As empresas informaram à Justiça Eleitoral que cumpriram a determinação judicial, que também estabeleceu a retirada das contas dos sistemas de recomendação das plataformas.
Em documento enviado ao TSE, a Meta confirmou que tornou as contas indicadas indisponíveis e afirmou estar colaborando com a Justiça Eleitoral para atender eventuais novas determinações.
A decisão de Dias Toffoli, divulgada na segunda-feira (31), também determinou a suspensão de repasses e gastos de recursos do Fundo Eleitoral, além de impedir a participação de Renan Santos em debates eleitorais.

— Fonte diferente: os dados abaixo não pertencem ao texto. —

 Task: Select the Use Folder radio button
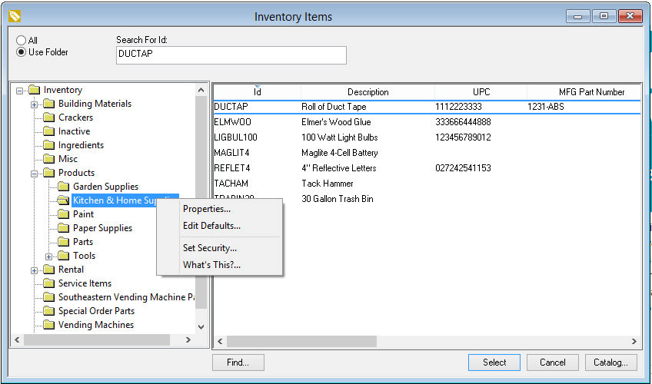[x=22, y=52]
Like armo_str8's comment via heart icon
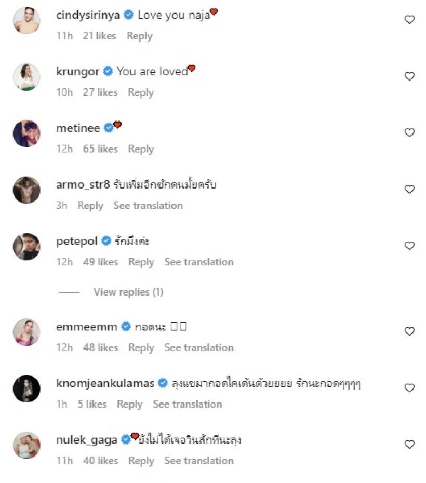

Segundo a decisão, foram identificadas irregularidades nas informações apresentadas à Justiça Eleitoral envolvendo perfis utilizados pela campanha do candidato nas redes sociais.
Renan critica decisão
Renan Santos classificou a determinação como “absurda” e afirmou que se considera vítima de perseguição. Durante uma coletiva, o candidato também questionou a atuação do Judiciário e declarou não saber qual será o futuro de sua candidatura.
“Decisão monocrática absurda”, afirmou Renan, que também classificou a medida como uma “cassação branca”.
O candidato ainda declarou: “Mais um abuso, mais um passo à frente de uma espécie de ditadura dentro do Judiciário que vem interferindo não só no processo eleitoral, mas na vida de todos nós. Eu sou mais uma vítima disso”.
Sobre a continuidade da campanha, Renan afirmou: “Não sei o destino da minha campanha”, mas disse acreditar na reversão da decisão.